As I stood on the shore looking out into the sea, which was my life, the immense power of the crashing waves was fed by anger rooted in fear. It called to me, and I was afraid.

For years it called to me, and over time, its voice became familiar and soothing. Believing that surely God was holding out on me and that it was the only way to get off the shore and survive the crashing sea of my life, I succumbed. It became my mentor and my protector, charting courses strategically this way and that way. Jesus wept.

I almost never noticed that I was sick with the quick changing motion that was slowly wearing my spirit, soul, and body down. I learned how to stay above water and how to ride the waves of anger, control, anxiety, fear, shame….. a rider of the tides. On the surface, I learned to look like the best wave rider anyone could lay eyes on. I mean really…so many eyes watching and rating my performance as I handled each small swell or each jagged crashing wave. The master illusionist was at work. I didn’t dare look back to the shore. I would not go back and start all over again.
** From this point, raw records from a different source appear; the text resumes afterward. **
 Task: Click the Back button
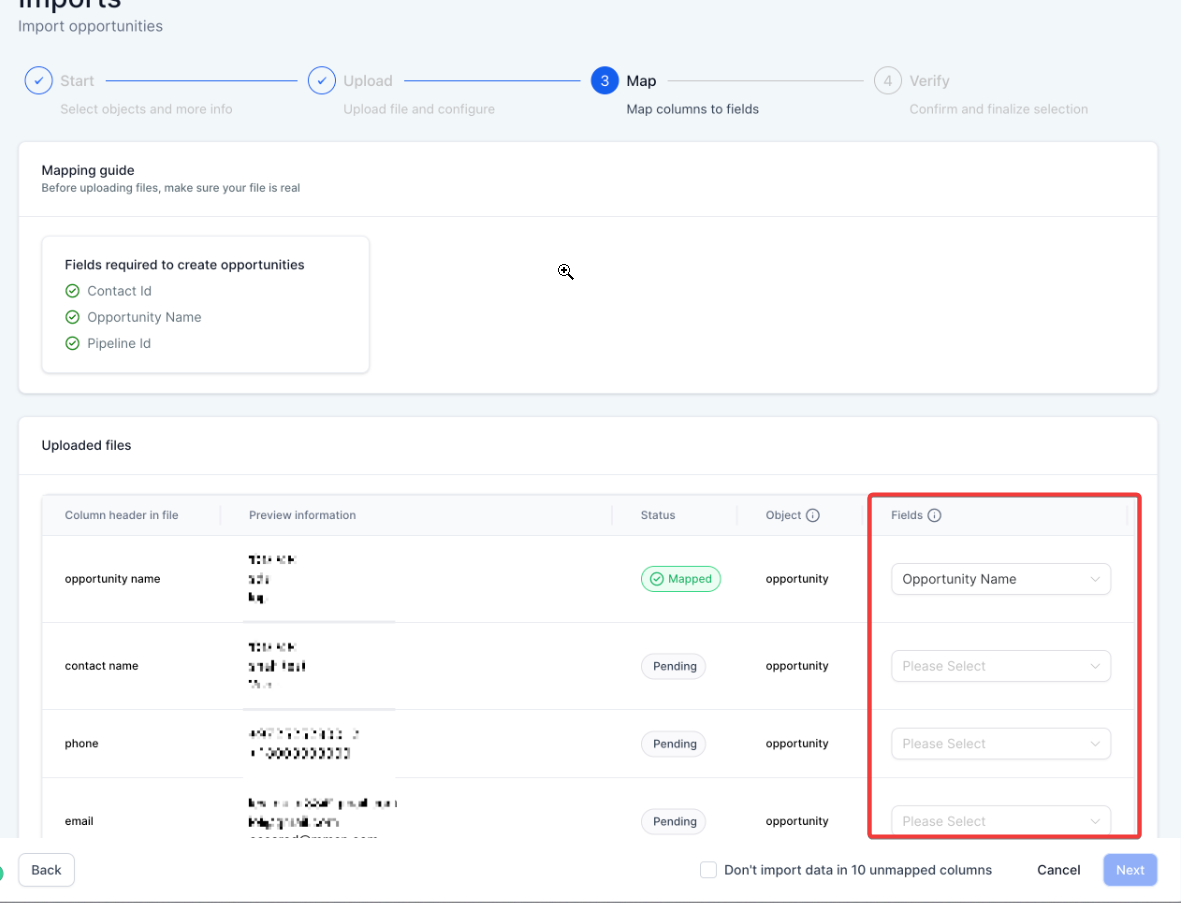point(46,870)
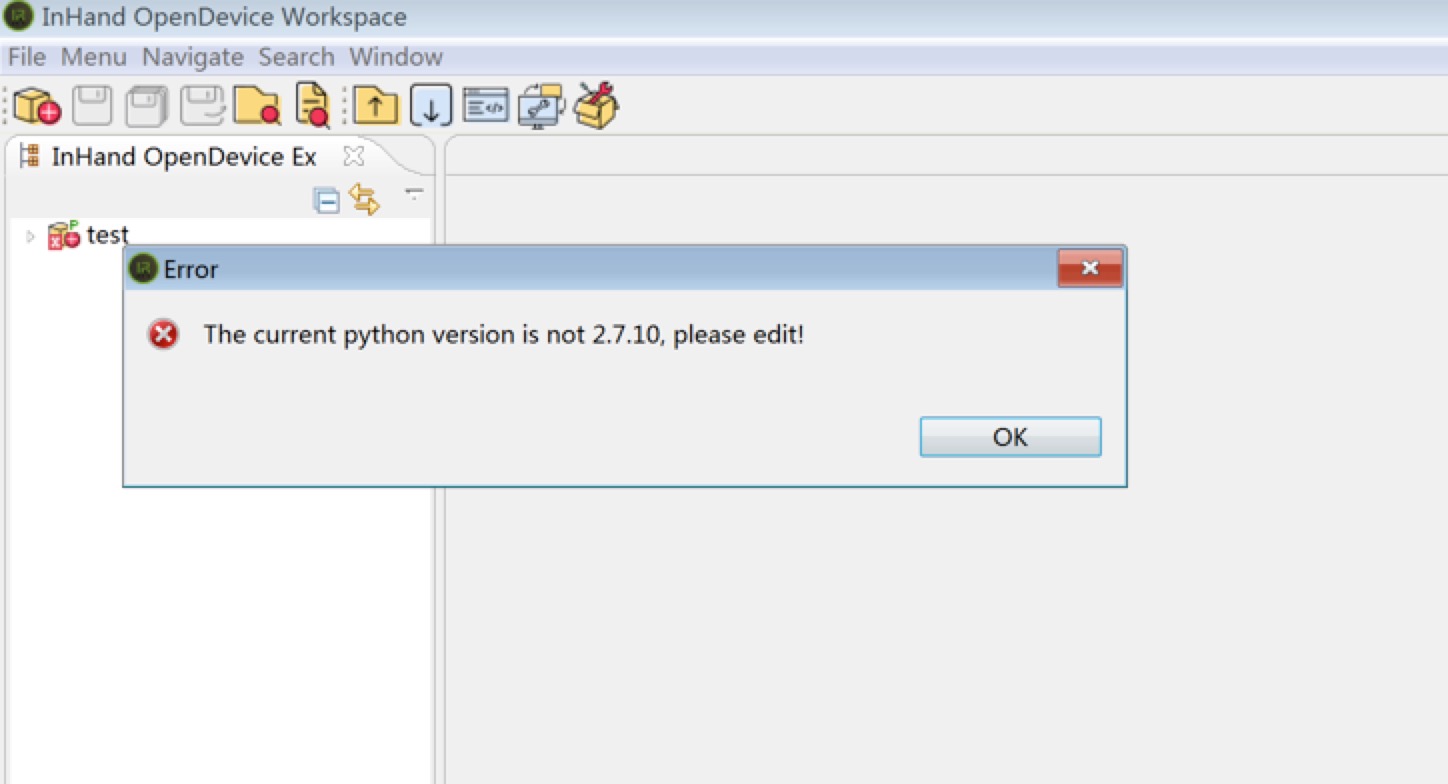The width and height of the screenshot is (1448, 784).
Task: Click the download arrow toolbar icon
Action: pyautogui.click(x=431, y=105)
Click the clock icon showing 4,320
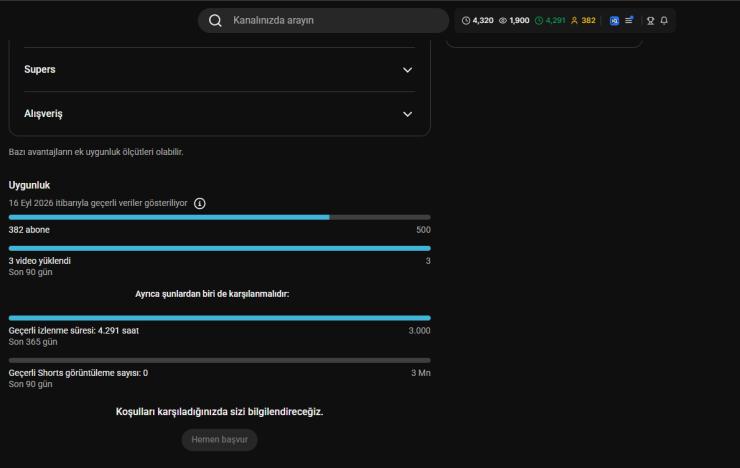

Jesus wept.

Becoming good at performing on this unstable foundation, I began to believe that I was controlling and charting my own course with strategy and performance. In truth, it mastered and controlled me. After so many years of living in the sea of anger, all I could do was…be angry–no, enraged at every uncontrollable break. One wave, in particular, taunted me over and over again. Rolling me beneath the surface time and time again, it laughed at me, called me names, threatened to take my life and convinced me that it would be just if it did. I believed. Jesus wept.

We met one day, during a stormy season out at sea. He held me, and I found rest.

The reality is that my performance was not as good as I thought. For so long I trod vigorously while waves of fear turned to insecurity…turned to anxiety…turned to anger, all at once, tossed me in all directions, numbing my mind, will, emotion, and body to its assault. Jesus wept.

“I am weary. Jesus, you stood on the raging waters in the storm and carried me in your arms. I found rest. You wiped the blinding rain from my eyes. Will you now calm the waters and the storm? I can’t survive on my own. I need rest. Jesus, I don’t want to be sinking in this fear turned to insecurity…turned to anxiety…turned to anger anymore. Please, would you give me peace.”

And just like that, He waved His righteous arm across the horizon and the storm cowered and the crashing water became still. We floated on our backs for awhile and my spirit, soul, and body found peace with Jesus.

As I stand on the shore looking out into the sea which is my life, the immense power of my God calls to me. I am not afraid. I am not ashamed. The shore that holds my past is redeemed, and its memories are renewed with new spiritual perspective. I look back with love and tenderness and welcome it as part of who I am now, renewed and stronger in Him. I swim in the infinite depths of God’s Love, Grace, and Mercy with uninhibited childlike faith.